The craft is calibration, because karashi is potent and the margin for error is narrow. The egg is hard-cooked and chopped or pressed in the usual way and bound with kewpie, but the mustard is whisked into the mayonnaise before it meets the egg so the heat is distributed evenly rather than landing in hot pockets. The quantity is the whole game: enough that the warmth is unmistakable and the filling reads as deliberately seasoned, not so much that it overwhelms the mild egg and turns punishing. The shokupan stays soft and untoasted, its sweetness now playing against the mustard's bite as well as the egg's tang. A good one is balanced, the karashi announcing itself as a clean rising heat that fades before the next bite, the filling still glossy and cohesive and spread corner to corner. A sloppy one either buries the mustard so far that the upgrade is invisible, or overshoots so the heat scorches and the egg disappears behind it, or distributes it unevenly so one bite is bland and the next is harsh. The bind is the same structural job as the plain version, holding the slices and staying creamy without weeping, with the extra demand that the mustard be fully emulsified into the mayo so the seasoning is uniform across the whole filling.

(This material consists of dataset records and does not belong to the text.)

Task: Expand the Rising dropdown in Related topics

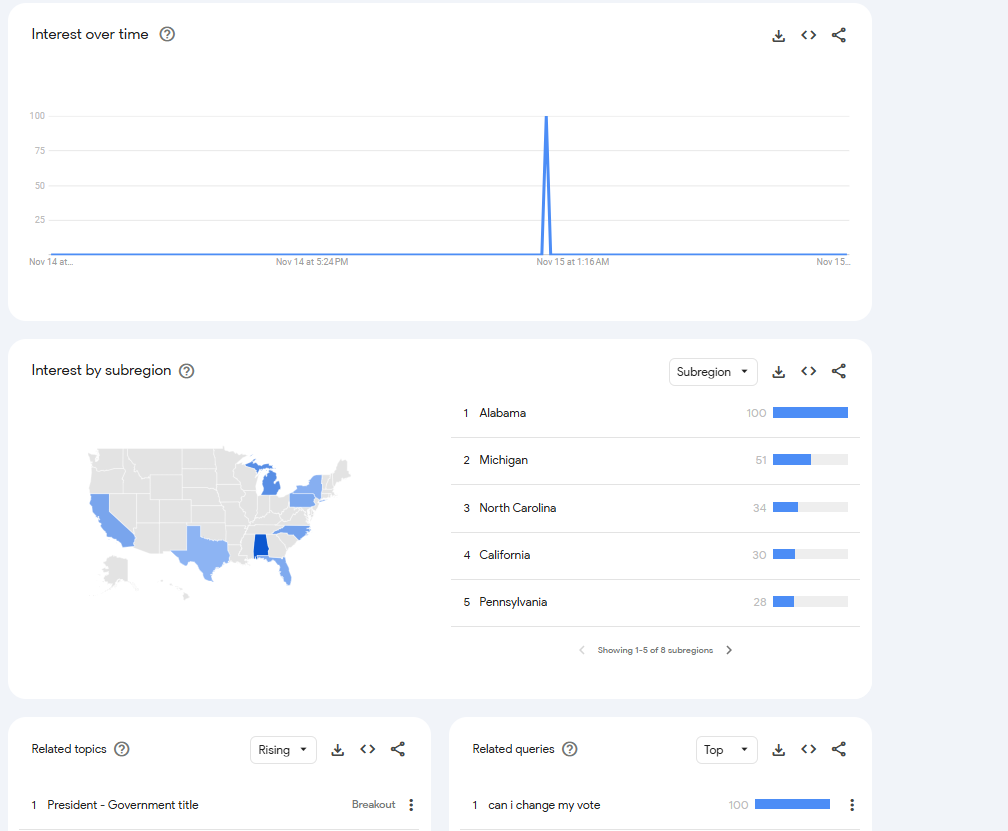Action: pos(283,750)

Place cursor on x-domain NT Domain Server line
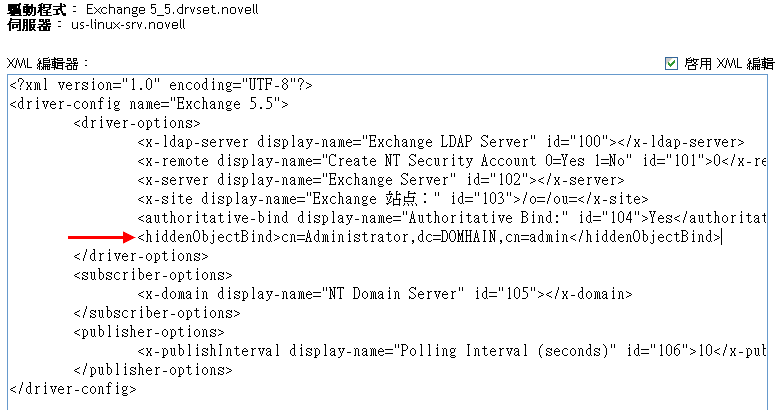pos(384,294)
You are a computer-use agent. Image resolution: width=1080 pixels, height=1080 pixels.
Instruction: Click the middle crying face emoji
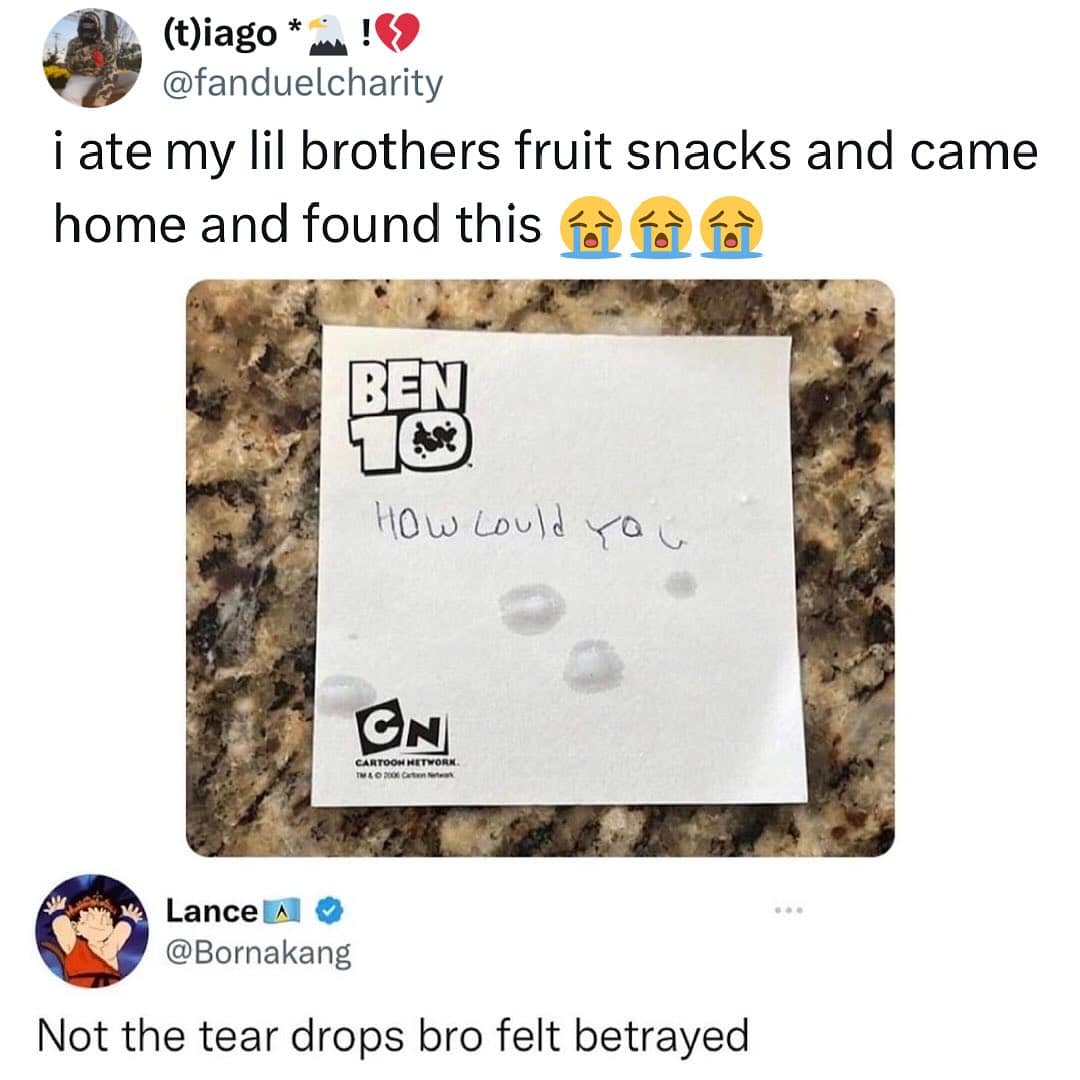(661, 226)
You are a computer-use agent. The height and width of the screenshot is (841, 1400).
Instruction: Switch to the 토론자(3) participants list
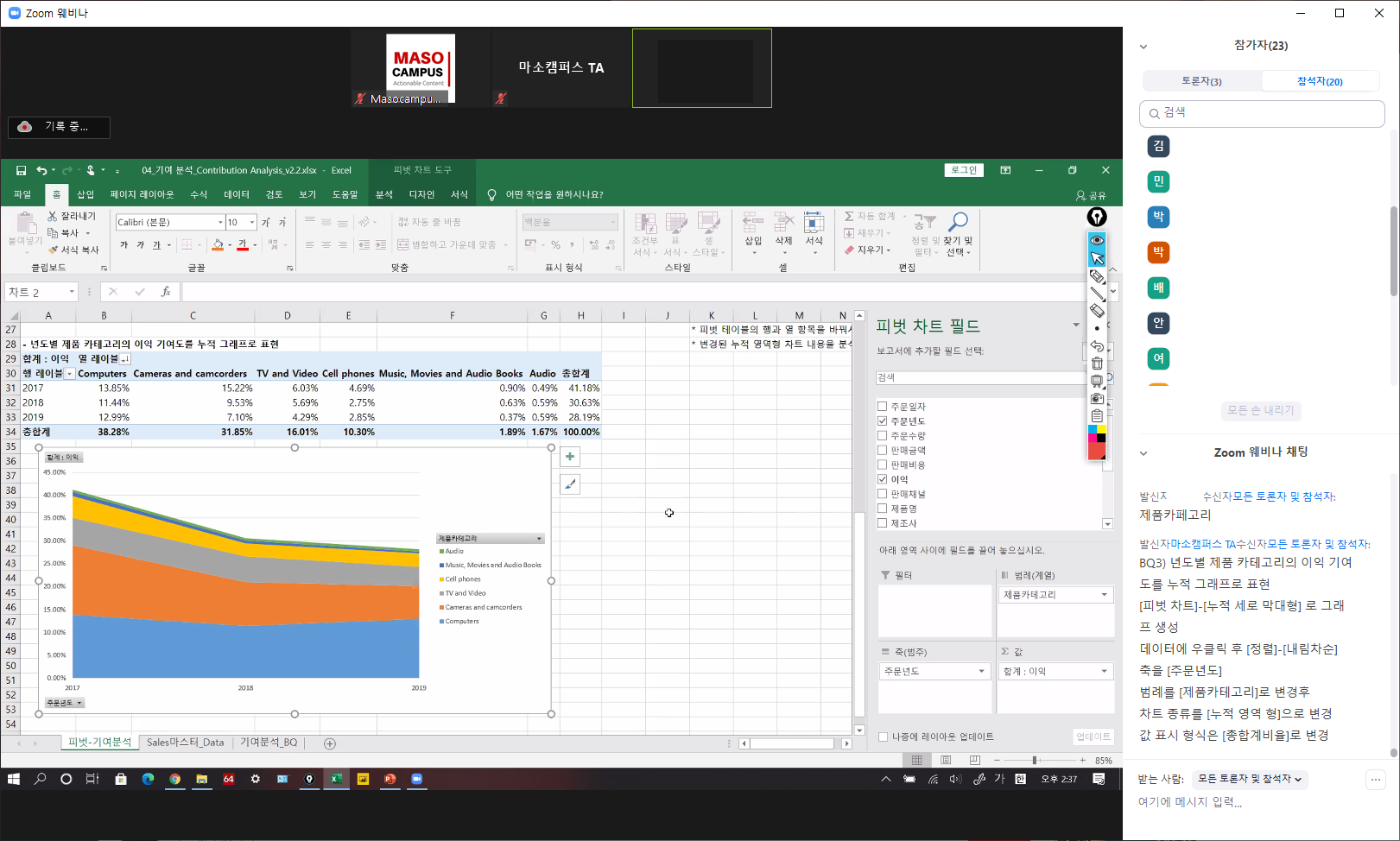click(x=1201, y=81)
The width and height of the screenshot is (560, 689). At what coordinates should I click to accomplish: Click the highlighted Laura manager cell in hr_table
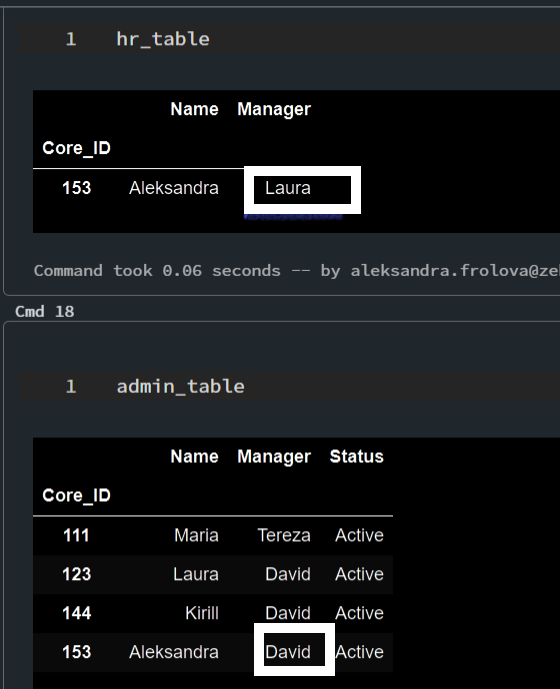[x=302, y=190]
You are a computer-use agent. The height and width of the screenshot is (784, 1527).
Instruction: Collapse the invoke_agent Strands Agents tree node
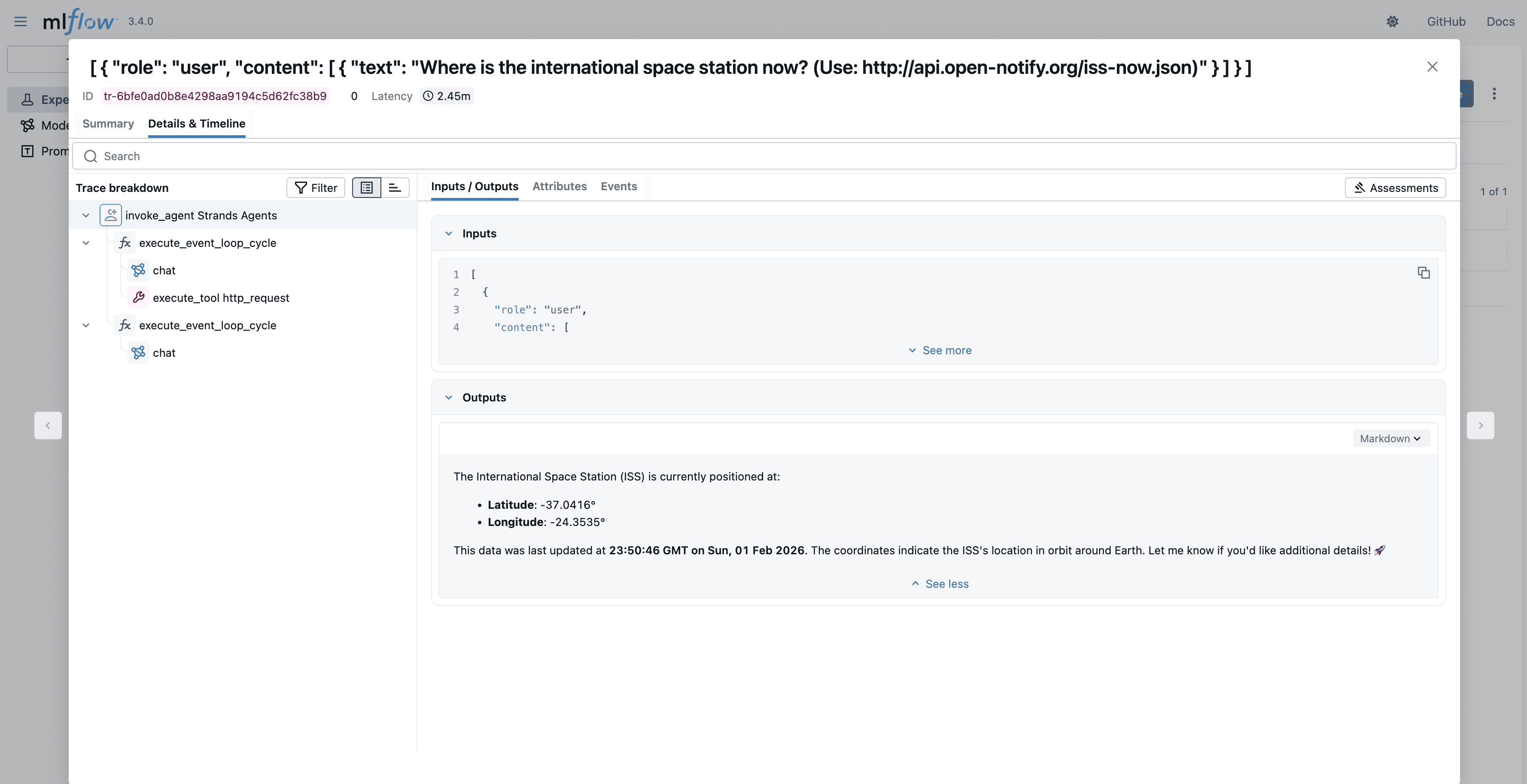tap(85, 215)
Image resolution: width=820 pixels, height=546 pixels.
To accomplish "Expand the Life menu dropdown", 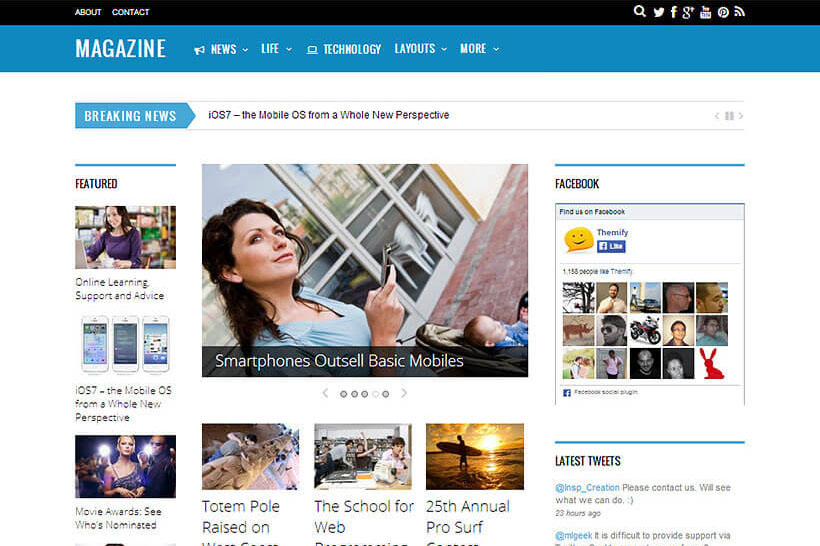I will pyautogui.click(x=276, y=49).
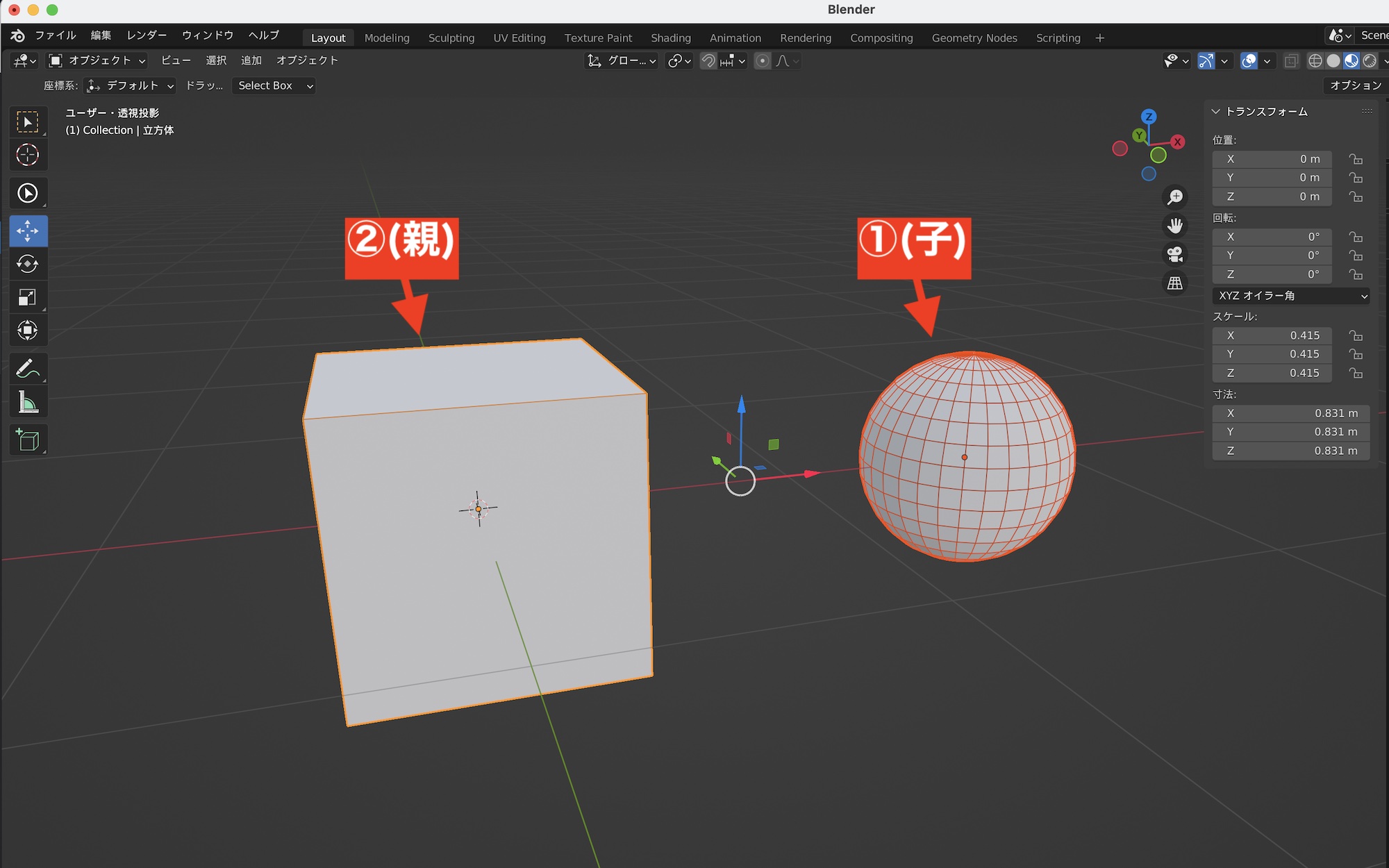This screenshot has height=868, width=1389.
Task: Activate the Rotate tool
Action: pyautogui.click(x=28, y=264)

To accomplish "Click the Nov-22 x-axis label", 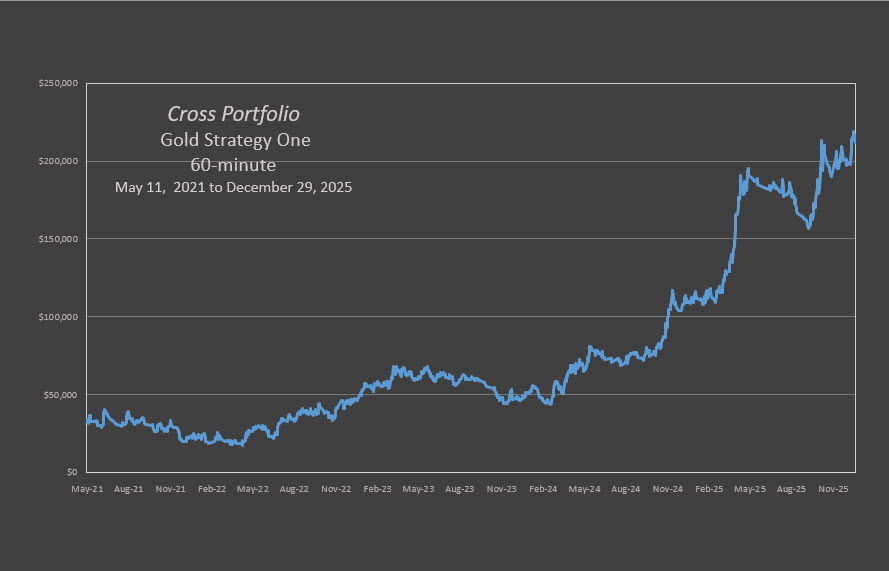I will (x=335, y=490).
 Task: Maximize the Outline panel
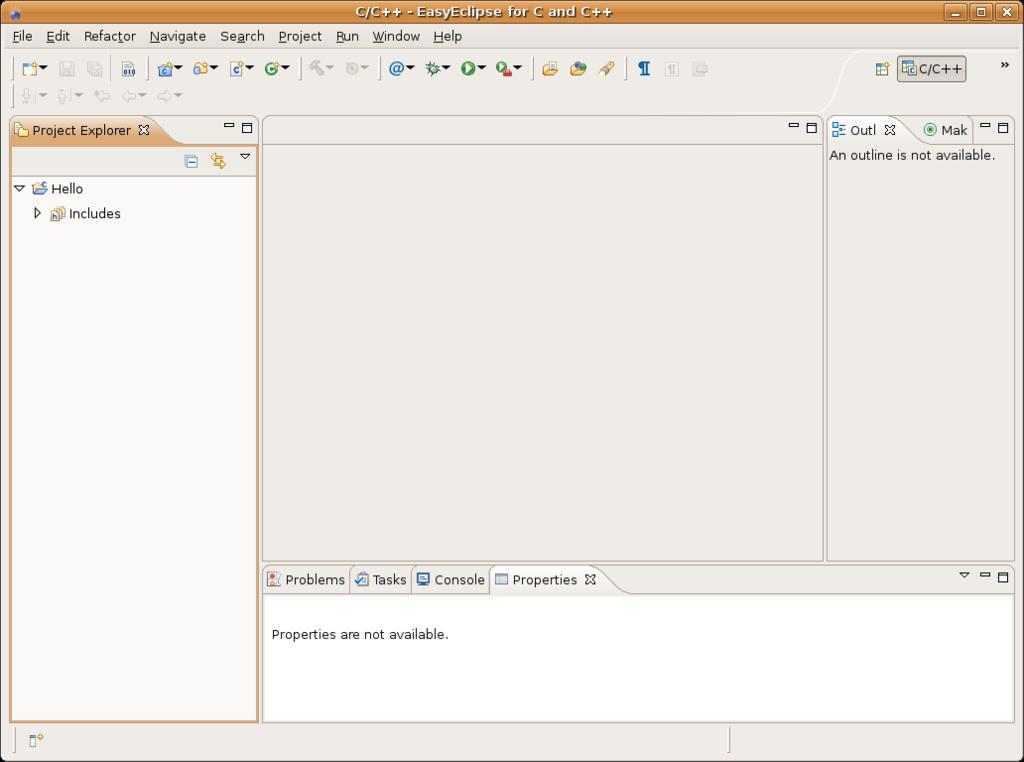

That keeps this in the seasoning-tweak branch of the tamago family, a sandwich about adjusting the dressing rather than reworking the egg or the bread. The variations move along the heat source and its intensity: some push the karashi harder for a genuinely bracing build, some round it with a little honey or extra mayonnaise to soften the edge, some swap toward wasabi for a greener, more volatile sharpness or fold in black pepper for a duller, warmer heat instead. Each of those changes the character of the bite in a distinct direction and deserves its own article rather than being crowded in here.